Property Development Guide UK
Finding deals, financing and calculating profit
Property development ranges from buying a tired house, refurbishing it and selling for profit, to converting commercial buildings into flats or building new homes from scratch. This guide focuses on the most accessible route for beginners: buying below market value, adding value through refurbishment, and either selling or refinancing to pull out your capital.
Finding Deals
The profit in property development is made when you buy, not when you sell. You need to buy significantly below market value to cover your refurbishment costs, holding costs, and still make a profit. Aim for at least 20-25% below the after-refurbishment value.
Sources of below-market-value deals include: auction houses (where properties sell 15-30% below retail), estate agents (build relationships and ask about properties that need work), direct-to-vendor marketing (leaflets, letters), repossessions, and probate properties where executors want a quick sale.
When assessing a deal, research comparable sold prices (not asking prices) on Rightmove for similar refurbished properties within half a mile. This gives you the after-refurbishment value. Subtract your purchase price, refurb costs, and all other costs to see if the profit justifies the risk.
Financing
For a straightforward refurb-and-sell (flip), you can use bridging finance. This is short-term lending at higher rates (0.5-1.5% per month) that allows quick purchases, including at auction where you must complete within 28 days. You typically need a 20-30% deposit.
For the BRRR strategy (Buy, Refurbish, Refinance, Rent), you buy with cash or bridging, refurbish, then refinance onto a standard buy-to-let mortgage at the new higher value. This lets you pull out most or all of your original capital to reinvest.
Refurbishment Costs
| Work | Typical Cost |
|---|---|
| New kitchen (mid-range) | £5,000-8,000 |
| New bathroom | £3,000-6,000 |
| Full rewire (3-bed) | £3,500-5,000 |
| New boiler + radiators | £3,000-5,000 |
| Full redecoration | £2,000-4,000 |
| New flooring throughout | £2,000-4,000 |
| Loft conversion | £20,000-40,000 |
| Single-storey extension | £30,000-60,000 |
Calculating Profit
A simple profit calculation for a flip: After-refurbishment value (ARV) minus purchase price, minus refurbishment costs, minus buying costs (stamp duty, legal fees, survey), minus selling costs (agent fees, legal fees), minus holding costs (bridging interest, insurance, council tax), minus contingency (10-15% of refurb budget).

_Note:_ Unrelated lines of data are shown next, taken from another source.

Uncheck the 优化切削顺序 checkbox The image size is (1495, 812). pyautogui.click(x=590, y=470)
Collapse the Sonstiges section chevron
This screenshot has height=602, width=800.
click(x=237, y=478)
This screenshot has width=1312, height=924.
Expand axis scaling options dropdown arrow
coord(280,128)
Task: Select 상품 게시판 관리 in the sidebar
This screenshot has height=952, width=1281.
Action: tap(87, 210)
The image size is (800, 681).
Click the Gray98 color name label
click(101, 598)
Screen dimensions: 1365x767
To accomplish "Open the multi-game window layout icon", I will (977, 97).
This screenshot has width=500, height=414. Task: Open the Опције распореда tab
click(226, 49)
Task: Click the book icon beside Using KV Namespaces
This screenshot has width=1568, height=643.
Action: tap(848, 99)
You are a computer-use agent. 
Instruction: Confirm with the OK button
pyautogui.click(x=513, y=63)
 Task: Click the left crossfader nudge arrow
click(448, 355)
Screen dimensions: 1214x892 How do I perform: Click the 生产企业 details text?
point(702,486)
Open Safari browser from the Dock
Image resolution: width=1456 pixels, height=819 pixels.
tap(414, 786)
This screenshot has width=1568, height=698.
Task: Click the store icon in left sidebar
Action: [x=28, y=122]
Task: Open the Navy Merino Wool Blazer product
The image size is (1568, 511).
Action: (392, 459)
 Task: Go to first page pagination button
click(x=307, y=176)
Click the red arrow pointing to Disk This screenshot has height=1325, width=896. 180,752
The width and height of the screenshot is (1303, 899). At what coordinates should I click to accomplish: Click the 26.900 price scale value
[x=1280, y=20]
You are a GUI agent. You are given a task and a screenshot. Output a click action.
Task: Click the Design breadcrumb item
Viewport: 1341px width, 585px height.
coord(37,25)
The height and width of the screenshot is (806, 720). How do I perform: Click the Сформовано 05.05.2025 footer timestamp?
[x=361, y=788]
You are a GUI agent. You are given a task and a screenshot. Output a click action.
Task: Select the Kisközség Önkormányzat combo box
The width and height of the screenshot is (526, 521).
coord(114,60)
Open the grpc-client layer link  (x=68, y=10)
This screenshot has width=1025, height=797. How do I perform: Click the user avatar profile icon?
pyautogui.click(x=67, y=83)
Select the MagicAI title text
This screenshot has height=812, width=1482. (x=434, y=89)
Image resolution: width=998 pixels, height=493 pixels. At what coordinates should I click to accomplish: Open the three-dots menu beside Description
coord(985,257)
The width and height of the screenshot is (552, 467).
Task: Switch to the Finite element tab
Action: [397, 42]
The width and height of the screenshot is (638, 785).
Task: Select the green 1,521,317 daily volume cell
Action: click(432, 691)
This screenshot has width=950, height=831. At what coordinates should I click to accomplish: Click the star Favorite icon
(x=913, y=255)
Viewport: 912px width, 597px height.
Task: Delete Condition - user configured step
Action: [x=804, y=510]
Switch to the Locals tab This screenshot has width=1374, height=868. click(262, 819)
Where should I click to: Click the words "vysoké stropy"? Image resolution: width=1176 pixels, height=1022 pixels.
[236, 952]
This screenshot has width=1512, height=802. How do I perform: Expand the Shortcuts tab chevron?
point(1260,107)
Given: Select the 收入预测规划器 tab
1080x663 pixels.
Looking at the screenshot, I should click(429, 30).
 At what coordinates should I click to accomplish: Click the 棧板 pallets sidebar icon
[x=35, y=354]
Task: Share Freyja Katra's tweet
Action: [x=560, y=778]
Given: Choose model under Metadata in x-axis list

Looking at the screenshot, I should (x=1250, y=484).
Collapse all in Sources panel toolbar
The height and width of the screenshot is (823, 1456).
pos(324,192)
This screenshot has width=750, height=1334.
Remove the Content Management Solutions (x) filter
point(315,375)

Example: Buy a 3-bed house at auction for £150,000. ARV after refurb: £220,000. Refurb: £30,000. Buying costs: £8,000. Selling costs: £6,000. Holding costs (6 months): £5,000. Contingency: £3,000. Total costs: £202,000. Profit: £18,000.
The BRRR Strategy
BRRR stands for Buy, Refurbish, Refinance, Rent. Instead of selling, you keep the property as a rental. After refurbishment, you refinance the property at its new higher value. A 75% loan-to-value mortgage on a property now worth £220,000 gives you £165,000, enough to repay your original purchase and refurb costs and recycle your capital into the next deal.
This strategy lets you build a portfolio without needing new capital for each purchase. The key is buying cheaply enough that the refinance covers your costs.